Image Credit: The House of Yoga
It’s important to move out from ourselves a little on a regular basis, otherwise, we take things too seriously, too personally, and become easily upset or outraged.
Ritual gives perspective. They can be practicing yoga or even little things like lighting a candle, watching the sunrise, or pausing during the day to breathe. You can make your own rituals up, but remember, they only become rituals when you do them regularly.

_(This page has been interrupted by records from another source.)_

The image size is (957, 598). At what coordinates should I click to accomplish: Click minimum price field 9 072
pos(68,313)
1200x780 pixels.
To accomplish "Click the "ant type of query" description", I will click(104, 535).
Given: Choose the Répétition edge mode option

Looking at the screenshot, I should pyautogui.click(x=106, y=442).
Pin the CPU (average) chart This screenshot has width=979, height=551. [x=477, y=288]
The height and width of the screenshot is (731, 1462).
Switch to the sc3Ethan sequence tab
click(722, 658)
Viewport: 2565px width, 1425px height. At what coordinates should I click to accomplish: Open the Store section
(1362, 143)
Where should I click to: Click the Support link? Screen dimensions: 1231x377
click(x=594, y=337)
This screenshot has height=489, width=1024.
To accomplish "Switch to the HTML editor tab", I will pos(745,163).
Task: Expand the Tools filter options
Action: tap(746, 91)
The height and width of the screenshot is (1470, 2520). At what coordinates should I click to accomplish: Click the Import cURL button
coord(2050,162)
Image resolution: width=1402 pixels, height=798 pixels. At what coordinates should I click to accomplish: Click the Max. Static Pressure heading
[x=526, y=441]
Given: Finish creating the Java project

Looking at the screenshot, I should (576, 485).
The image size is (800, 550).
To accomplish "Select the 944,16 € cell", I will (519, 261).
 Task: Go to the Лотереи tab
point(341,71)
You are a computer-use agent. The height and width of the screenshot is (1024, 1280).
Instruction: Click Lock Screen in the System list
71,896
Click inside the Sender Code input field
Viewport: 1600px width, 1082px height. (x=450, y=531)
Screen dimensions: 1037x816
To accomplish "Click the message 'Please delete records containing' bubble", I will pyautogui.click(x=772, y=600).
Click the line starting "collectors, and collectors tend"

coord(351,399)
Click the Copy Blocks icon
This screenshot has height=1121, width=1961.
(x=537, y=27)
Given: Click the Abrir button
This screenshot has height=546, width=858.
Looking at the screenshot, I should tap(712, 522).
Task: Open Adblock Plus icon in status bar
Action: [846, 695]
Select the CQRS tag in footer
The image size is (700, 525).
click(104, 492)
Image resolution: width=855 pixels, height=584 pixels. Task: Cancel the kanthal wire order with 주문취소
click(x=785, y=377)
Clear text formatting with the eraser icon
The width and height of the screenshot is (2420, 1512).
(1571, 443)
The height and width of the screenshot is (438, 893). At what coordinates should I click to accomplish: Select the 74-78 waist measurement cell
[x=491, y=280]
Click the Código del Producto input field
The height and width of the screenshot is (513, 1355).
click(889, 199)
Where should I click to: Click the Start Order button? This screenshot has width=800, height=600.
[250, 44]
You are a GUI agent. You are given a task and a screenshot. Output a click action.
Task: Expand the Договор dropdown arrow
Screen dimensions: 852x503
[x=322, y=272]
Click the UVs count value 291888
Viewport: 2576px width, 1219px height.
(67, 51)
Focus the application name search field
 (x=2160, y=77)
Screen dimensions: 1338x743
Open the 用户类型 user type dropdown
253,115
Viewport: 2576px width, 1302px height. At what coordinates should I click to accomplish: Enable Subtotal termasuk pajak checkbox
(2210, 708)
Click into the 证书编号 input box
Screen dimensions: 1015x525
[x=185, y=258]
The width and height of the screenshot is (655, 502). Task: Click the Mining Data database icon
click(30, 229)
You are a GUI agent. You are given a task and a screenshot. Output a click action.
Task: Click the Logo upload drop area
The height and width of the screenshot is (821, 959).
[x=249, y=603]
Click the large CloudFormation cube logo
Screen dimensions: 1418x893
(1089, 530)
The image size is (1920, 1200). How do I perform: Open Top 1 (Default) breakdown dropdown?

Could you elaborate on what you learned from Sri K. Pattabhi Jois? And what does it mean for you to be able to learn from him?
From Pattabhi Jois, I learned a well-rounded yoga practice that includes postures, breathing, meditation, and chanting.
I studied under him for eighteen years until he passed away back in 2009. In that time, one of the main things I learned from that was about dedication.
I learned what it means to dedicate yourself to a practice, to a teaching, to a person...as well as how to manage the ups and downs. That is a lot of what my spiritual practice has been about. Postures or asanas were always secondary, but a good way in.
Moving on to the “new yoga styles" that combine the practice with goats, horses, karaoke - or even beer... what do you think about them?
To be honest, I haven’t heard about the karaoke one yet, but if it includes “Sweet Child O’Mine” I’m all in! *laughs*
Great! Well, we’ll definitely need to do a karaoke yoga next time then. Thank you for allowing us to pick your brain a bit. Just to wrap things up, in your opinion, what is the most important aspect of yoga that you believe should never change over time?
That yoga is a practice of stilling the mind. And that it’s important to be kind.